→ TO DO:
Starting at the line that contains "This screenshot has height=560, width=1000." and stopping after the line that contains "Tambah Job dari", transcribe the listing below exactly; do not include any pictures.

→ RECORDS SHOWN:
═══

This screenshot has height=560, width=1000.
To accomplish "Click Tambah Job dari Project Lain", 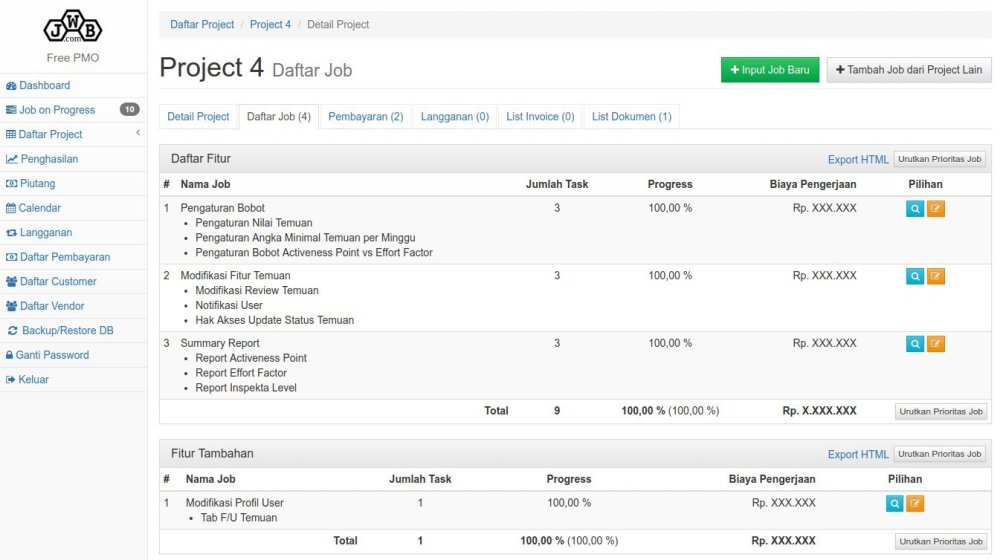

═══

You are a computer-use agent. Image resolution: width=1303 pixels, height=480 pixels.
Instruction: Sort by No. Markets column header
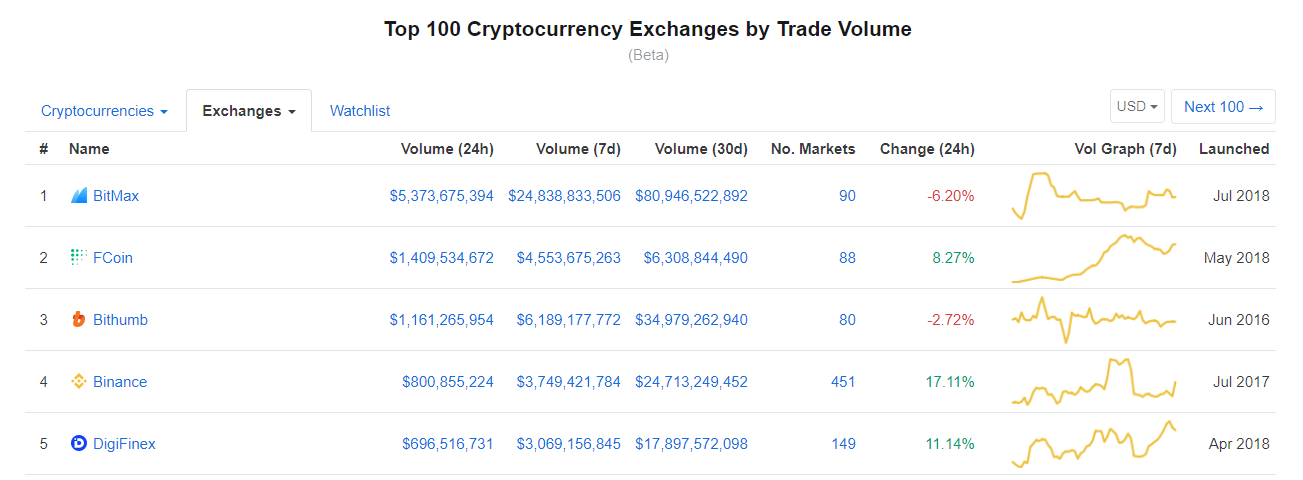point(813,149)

═══

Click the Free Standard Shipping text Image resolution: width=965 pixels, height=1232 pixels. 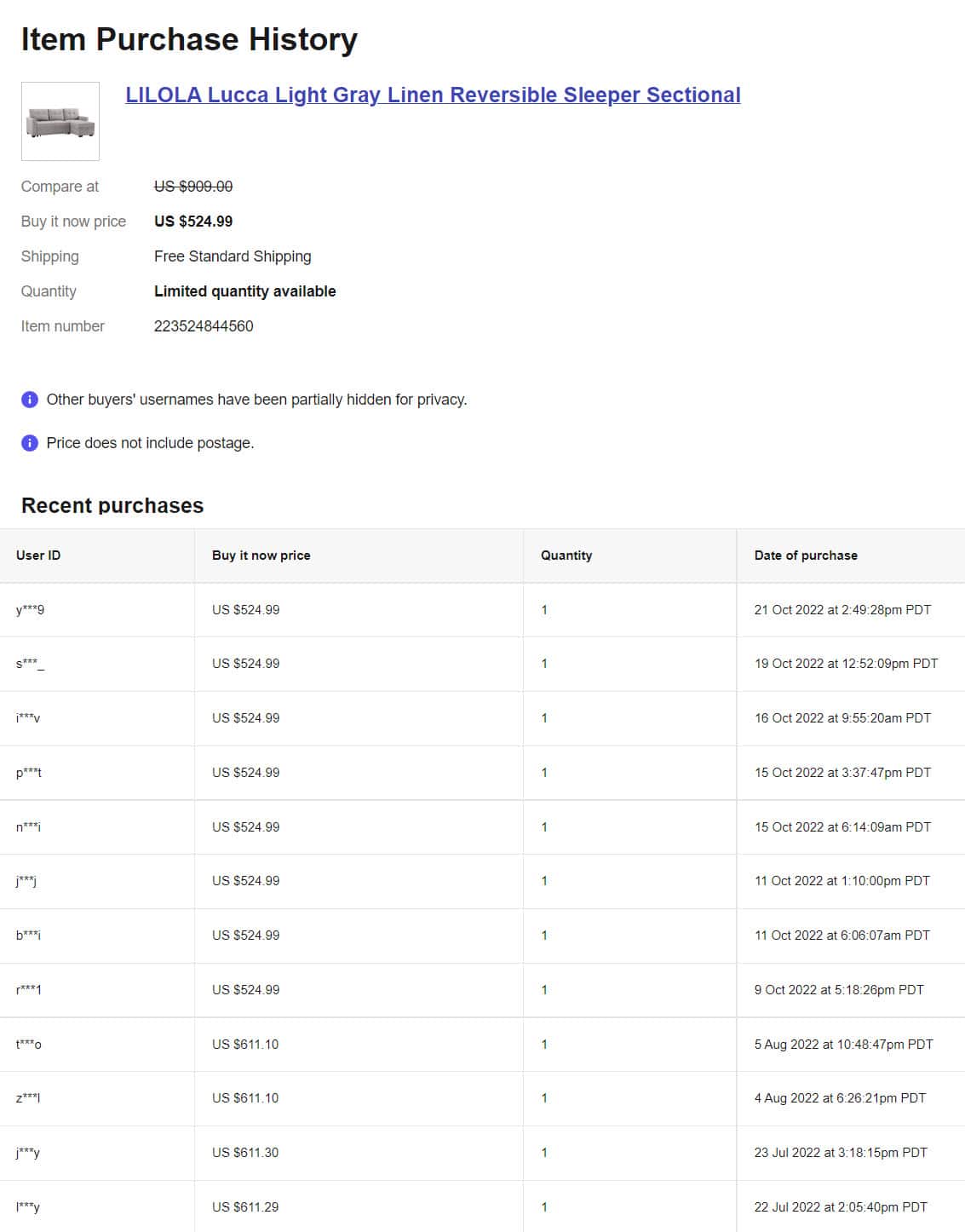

═══

→ THE ANSWER:
This screenshot has height=560, width=1000.
To accomplish "Click Tambah Job dari Project Lain", 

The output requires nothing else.